Bliss Bednar’s 2023 Volkswagen Atlas was running just fine. Sure, it wasn’t the fanciest car she’d ever owned, but with home renovations to plan and rising construction costs already threatening her remodeling budget, the retired teacher in central Texas planned to stick with the three-row SUV for the foreseeable future.

Then President Donald Trump outlined 25 per cent tariffs on auto imports, and she joined the millions of Americans racing to dealerships to snap up new models before the higher levies drive up prices by thousands of dollars.
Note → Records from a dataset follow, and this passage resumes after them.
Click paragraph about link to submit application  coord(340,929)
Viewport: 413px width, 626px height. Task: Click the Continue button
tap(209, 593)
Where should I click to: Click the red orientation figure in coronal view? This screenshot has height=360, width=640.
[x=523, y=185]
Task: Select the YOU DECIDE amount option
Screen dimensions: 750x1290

“I was a little reluctant, because there was nothing wrong with the car I had,” says Bednar, 58. After offloading the VW, she purchased a 2025 BMW X3 for about $65,000 with a $20,000 down payment, leaving her with a $500 monthly bill. It’s affordable for now, but she worries she’ll feel squeezed if everyday prices continue to rise. “I was afraid of tariffs, and I was afraid prices were going to skyrocket. Then I was like, ‘Maybe I jumped on this too soon,’ ” she says.
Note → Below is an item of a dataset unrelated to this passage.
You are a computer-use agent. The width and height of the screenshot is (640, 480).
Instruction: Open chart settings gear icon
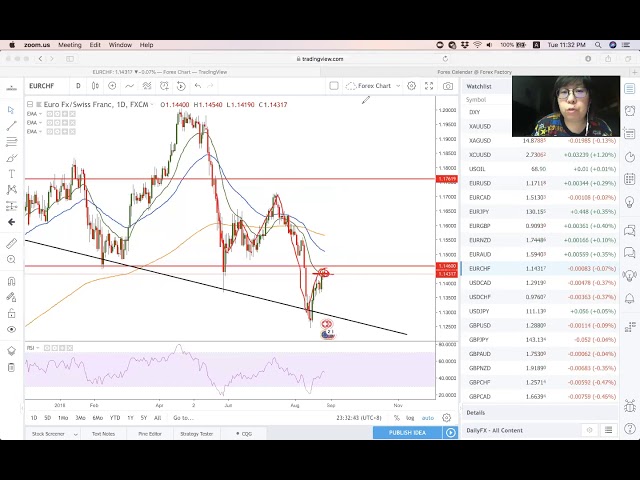click(411, 86)
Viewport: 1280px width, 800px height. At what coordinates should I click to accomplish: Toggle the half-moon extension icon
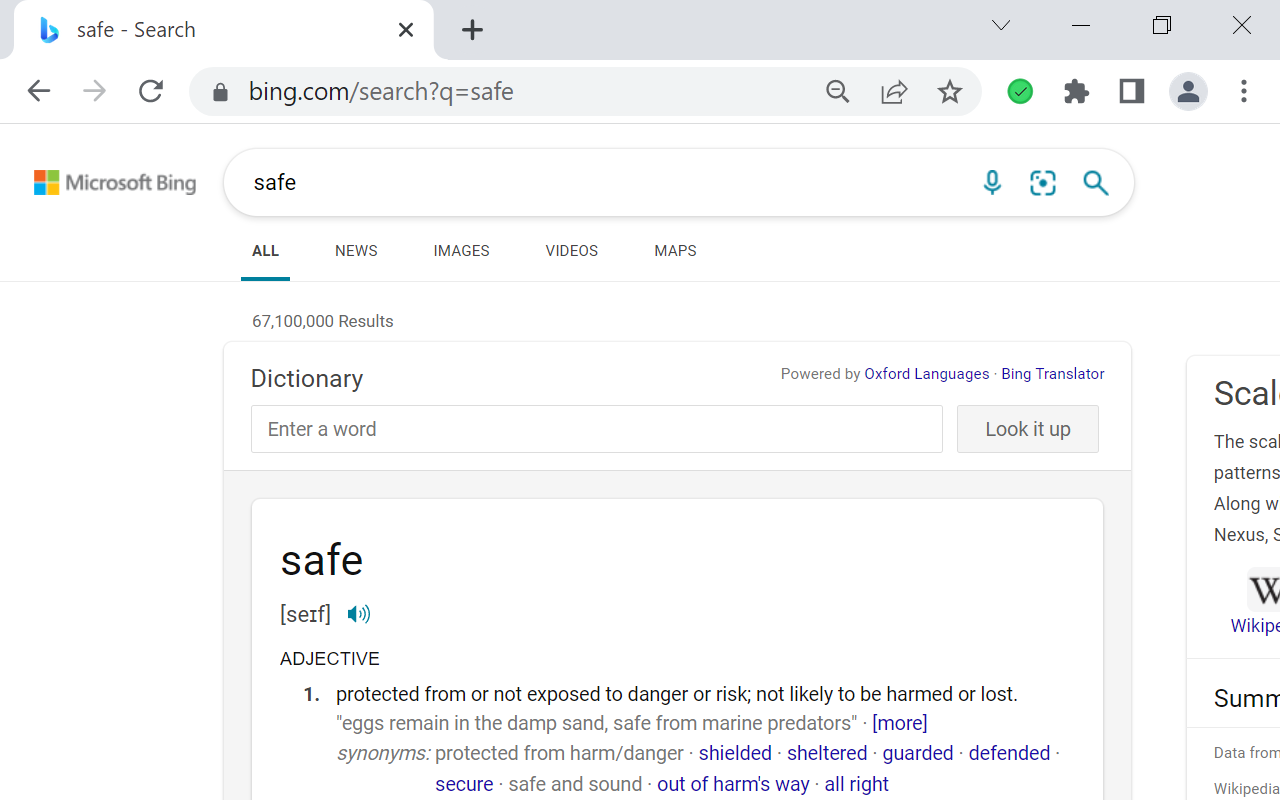[x=1130, y=91]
Because of Trump’s tariffs, which went into effect on April 3 for finished cars and trucks but will take time to trickle down to the models on dealers’ lots, financial planners across the U.S. say they’ve received an onslaught of inquiries from clients trying to purchase new vehicles. The president’s directives signed last week are meant to soften the car-tariff blow, in part by preventing multiple levies from piling on top of each other, but those buyers who raced to lock down vehicles are still on the hook for years of payments. For financially stable buyers, getting out ahead of price hikes can be a “prudent decision,” says Michael Girard, senior director for asset-backed securities in North America for Fitch Ratings Inc. But the high cost of new cars combined with the urgency to buy before tariffs hit could be a recipe for remorse should the economy slip into recession.

Automakers and their dealers—which have goaded would-be buyers with employee-pricing-for-everyone deals and appeals to buy before pre-tariff inventory runs out sometime this summer—have indisputably seen a FOMO-driven boom. In March, Honda Motor Co. recorded a 13 per cent jump in U.S. sales, while Nissan Motor Co. said volumes rose 10 per cent. The U.S. annual selling rate—which extrapolates an entire year’s sales from a monthly pace—came in at 17.8 million in March and 17.3 million in April. Last year about 16 million new cars were purchased in America.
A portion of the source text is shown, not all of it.